Autor: Zhen-Zhen Dai, Zhi-Qiang Zhang, Jing Ding, Zhen-Kai Wu, Xuan Yang, Zi-Ming Zhang, Hai Li
Jazyk: angličtina
Rok vydání: 2020
Předmět:
Zdroj: Journal of Orthopaedic Surgery and Research, Vol 15, Iss 1, Pp 1-6 (2020)
Druh dokumentu: article
ISSN: 1749-799X
DOI: 10.1186/s13018-020-01587-9
Popis: Abstract Background Pediatric femoral neck fracture is a rare injury but yields frequent complications. However, there is a paucity of data regarding the risk factors for these complications. Purpose The present article reports the rate of complications after femoral neck fracture in pediatric patients and investigates the possible risk factors. Methods We retrospectively reviewed 44 children (mean age of 9.0 years, range from 2 to 14 years) who were surgically treated for femoral neck fracture in a single trauma center with a mean follow-up of 57.75 months (range from 11 to 224 months). Related clinical factors were recorded and analyzed by multivariable logistic regression. Results Fracture displacement or Delbet-type fracture had no relation to the injury mechanism. However, younger children experienced severe trauma, combined injury, and low fracture location more than older individuals did. Children with combined injuries were more likely to have a longer waiting time for surgical reduction. Common complications included avascular necrosis (AVN) in 14 cases, nonunion of fracture in 2 cases, coxa vara in 4 cases, and premature physeal closure (PPC) in 7 cases.
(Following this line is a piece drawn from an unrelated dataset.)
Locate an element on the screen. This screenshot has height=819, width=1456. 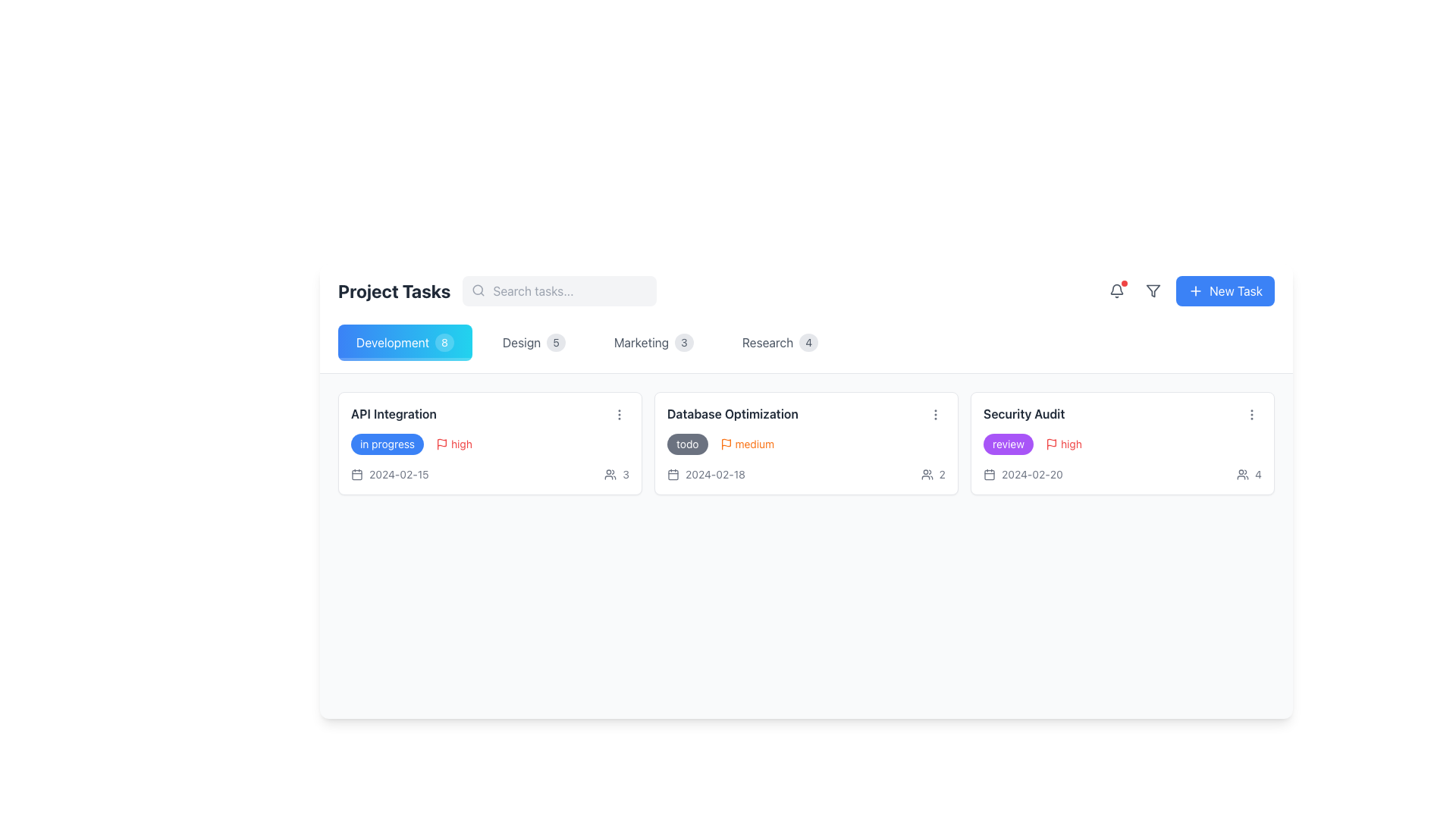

Only the Delbet type was an independent predictor of AVN (OR = 0.14, p = 0.030). Inadequate reduction was associated with higher rates of coxa vara (OR = 33.19, p = 0.032). Epiphysis penetration in children younger than 10 years old increased the rate of PPC (p = 0.032). No significant risk factor was found for fracture nonunion. Conclusion For femoral neck fracture in pediatric patients, both the injury mechanism and fracture characteristics have age-related distributions. Early reduction should be carried out as early as possible based on the safe condition of the child, but for younger children, transepiphyseal fixation should be avoided. AVN may be intrinsic to injury characteristics rather than resulting from the choice of treatment mode.